= Energy Regulators Regional Association =

Logo of the Energy Regulators Regional Association

The Energy Regulators Regional Association (ERRA) is a voluntary organization of independent energy regulatory bodies primarily from the Central European and Eurasian region, with Affiliates from Africa, Asia the Middle East and the US.

==Purpose and objectives==
The purpose and objectives of the association are:
- To improve national energy regulation in member countries;
- To foster development of stable energy regulators with autonomy and authority;
- To improve cooperation among energy regulators;
- To facilitate the exchange of information, research, training and experience among members and other regulators around the world.

==History==
The first energy regulatory bodies of the ERRA region were established in the mid-1990s as an essential part of restructuring and reforms taking place in these countries. ERRA began as a cooperative initiative of 12 energy regulatory bodies. They were then supported from 1999 to 2008 by the US National Association of Regulatory Utility Commissioners (NARUC), which, with the participation of USAID, arranged technical forums, meetings and study tours for mutual training and development. As a consequence, fifteen energy regulators established ERRA on 11 December 2000 in Bucharest. The association was registered in Hungary in April 2001 and its secretariat is based in Budapest. To date ERRA lists 23 full and 14 associate members.

==Members==

===Current full members ===
- Albanian Energy Regulator *
- Public Services Regulatory Commission of Armenia *
- Tariff (Price) Council of Azerbaijan (joined in 2007)
- State Electricity Regulatory Commission of Bosnia and Herzegovina (joined in 2004)
- Energy and Water Regulatory Commission of Bulgaria *
- Croatian Energy Regulatory Agency (joined in 2002)
- Estonian Competition Authority *
- Georgian National Energy and Water Supply Regulatory Commission *
- Hungarian Energy and Public Utility Regulatory Authority *
- Committee for Regulation of Natural Monopolies and Protection of Competition at the Ministry of National Economy of Kazakhstan *
- State Agency for Fuel and Energy Complex Regulation under the Government of the Kyrgyz Republic *
- Public Utilities Commission of Latvia *
- National Commission for Energy Control and Prices of Lithuania *
- Nigerian Electricity Regulatory Commission (NERC)
- Energy Regulatory Commission of Macedonia (joined in 2004)
- National Energy Regulatory Agency of Moldova *
- Energy Regulatory Commission of Mongolia (joined in 2001)
- Energy Regulatory Office of Poland *
- Romanian Energy Regulatory Authority *
- Federal Tariff Service of the Russian Federation *
- Energy Agency of Serbia (joined in 2006)
- Regulatory Office for Network Industries of Slovakia *
- Energy Market Regulatory Authority of Turkey (joined in 2002)
- National Energy and Utilities Regulatory Commission of Ukraine *

(Founding Members are marked with * above.)

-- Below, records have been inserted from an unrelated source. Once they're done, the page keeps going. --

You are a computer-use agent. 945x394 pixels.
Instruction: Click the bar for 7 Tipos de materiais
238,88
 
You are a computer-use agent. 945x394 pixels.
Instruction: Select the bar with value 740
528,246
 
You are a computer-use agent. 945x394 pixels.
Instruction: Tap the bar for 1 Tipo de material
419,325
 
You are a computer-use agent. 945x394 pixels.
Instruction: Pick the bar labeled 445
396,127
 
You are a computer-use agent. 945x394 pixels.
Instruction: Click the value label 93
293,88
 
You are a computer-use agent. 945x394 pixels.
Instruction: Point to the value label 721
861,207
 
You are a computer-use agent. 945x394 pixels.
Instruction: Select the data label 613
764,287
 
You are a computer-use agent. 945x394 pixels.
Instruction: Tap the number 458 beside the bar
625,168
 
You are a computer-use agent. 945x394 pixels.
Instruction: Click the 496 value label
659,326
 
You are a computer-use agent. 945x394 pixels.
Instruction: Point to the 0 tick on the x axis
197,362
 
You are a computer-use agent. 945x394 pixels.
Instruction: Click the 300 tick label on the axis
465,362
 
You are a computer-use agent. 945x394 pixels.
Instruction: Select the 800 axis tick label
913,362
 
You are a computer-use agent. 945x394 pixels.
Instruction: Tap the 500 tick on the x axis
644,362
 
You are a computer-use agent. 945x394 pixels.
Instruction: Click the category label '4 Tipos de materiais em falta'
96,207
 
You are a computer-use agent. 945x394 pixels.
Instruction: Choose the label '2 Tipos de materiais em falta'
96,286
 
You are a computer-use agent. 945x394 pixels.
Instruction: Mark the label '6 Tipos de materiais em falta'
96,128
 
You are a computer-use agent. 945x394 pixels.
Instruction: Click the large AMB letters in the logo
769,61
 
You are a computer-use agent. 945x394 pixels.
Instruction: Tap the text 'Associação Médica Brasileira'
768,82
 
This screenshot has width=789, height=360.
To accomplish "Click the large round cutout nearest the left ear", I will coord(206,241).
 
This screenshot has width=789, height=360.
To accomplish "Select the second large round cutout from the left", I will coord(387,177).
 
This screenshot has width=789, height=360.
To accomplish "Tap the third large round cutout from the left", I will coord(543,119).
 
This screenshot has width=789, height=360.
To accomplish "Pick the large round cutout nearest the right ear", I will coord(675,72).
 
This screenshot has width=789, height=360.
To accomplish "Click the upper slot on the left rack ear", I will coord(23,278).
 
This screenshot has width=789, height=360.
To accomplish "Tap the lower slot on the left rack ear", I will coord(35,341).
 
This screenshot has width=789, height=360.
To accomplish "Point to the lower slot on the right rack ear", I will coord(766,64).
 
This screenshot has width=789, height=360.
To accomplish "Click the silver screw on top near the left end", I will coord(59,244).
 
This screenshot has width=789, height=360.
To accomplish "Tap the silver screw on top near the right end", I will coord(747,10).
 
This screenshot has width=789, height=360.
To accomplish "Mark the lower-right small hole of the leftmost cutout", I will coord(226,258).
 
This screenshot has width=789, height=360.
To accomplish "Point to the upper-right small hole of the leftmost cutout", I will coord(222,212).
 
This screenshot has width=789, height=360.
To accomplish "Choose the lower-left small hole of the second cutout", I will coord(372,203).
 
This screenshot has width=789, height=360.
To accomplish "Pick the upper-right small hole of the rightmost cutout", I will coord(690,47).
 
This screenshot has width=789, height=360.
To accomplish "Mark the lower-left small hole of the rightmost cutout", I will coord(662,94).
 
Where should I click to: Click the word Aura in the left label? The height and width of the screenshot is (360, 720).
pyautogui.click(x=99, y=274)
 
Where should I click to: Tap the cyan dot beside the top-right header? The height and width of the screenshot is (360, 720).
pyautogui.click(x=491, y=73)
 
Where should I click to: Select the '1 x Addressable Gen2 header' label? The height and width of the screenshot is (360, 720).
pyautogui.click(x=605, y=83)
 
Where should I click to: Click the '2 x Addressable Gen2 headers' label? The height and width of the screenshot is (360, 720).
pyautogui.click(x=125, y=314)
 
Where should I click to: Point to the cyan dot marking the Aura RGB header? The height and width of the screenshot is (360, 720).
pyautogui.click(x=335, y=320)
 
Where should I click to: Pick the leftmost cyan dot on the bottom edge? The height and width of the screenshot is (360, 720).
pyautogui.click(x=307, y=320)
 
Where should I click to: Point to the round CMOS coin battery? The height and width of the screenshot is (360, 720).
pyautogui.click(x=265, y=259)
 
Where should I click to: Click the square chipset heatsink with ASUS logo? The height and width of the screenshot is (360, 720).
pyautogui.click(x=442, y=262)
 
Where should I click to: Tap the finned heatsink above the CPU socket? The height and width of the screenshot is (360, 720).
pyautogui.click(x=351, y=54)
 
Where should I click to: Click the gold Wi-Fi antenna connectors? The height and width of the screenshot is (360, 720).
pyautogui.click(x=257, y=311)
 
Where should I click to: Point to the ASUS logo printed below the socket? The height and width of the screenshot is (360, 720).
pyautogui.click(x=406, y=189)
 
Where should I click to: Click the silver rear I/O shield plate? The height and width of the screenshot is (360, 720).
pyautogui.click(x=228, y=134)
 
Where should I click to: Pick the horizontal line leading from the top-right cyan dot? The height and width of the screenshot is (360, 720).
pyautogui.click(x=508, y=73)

===Current associate members ===

- Regulatory Commission for Energy in Federation of Bosnia and Herzegovina (joined in 2010)
- Regulatory Commission for Energy of Republika Srpska, Bosnia and Herzegovina (joined in 2010)
- Electricity Sector Regulatory Agency of Cameroon (joined in 2013)
- ERERA: ECOWAS (Economic Community of West African States) Regional Electricity Regulatory Authority (joined in 2011)
- Public Utilities Regulatory Commission of Ghana (joined in 2015)
- Energy and Mineral Regulatory Commission of Jordan (joined in 2007)
- Nigerian Electricity Regulatory Commission (joined in 2010)
- Authority for Electricity Regulation of Oman (joined in 2015)
- National Electric Power Regulatory Authority of Pakistan (joined in 2015)
- Regional Energy Commission of Moscow City, Russian Federation (joined in 2013)
- Electricity and Co-Generation Regulatory Authority of Saudi Arabia (joined in 2008)
- Regulatory and Supervisory Bureau for Electricity and Water of Dubai, UAE (joined in 2015)
- Energy Regulatory Office of UNMIK (joined in 2005)
- National Association of Regulatory Utility Commissioners, USA (joined in 2001)

==Languages==
ERRA activities are conducted in both English and Russian.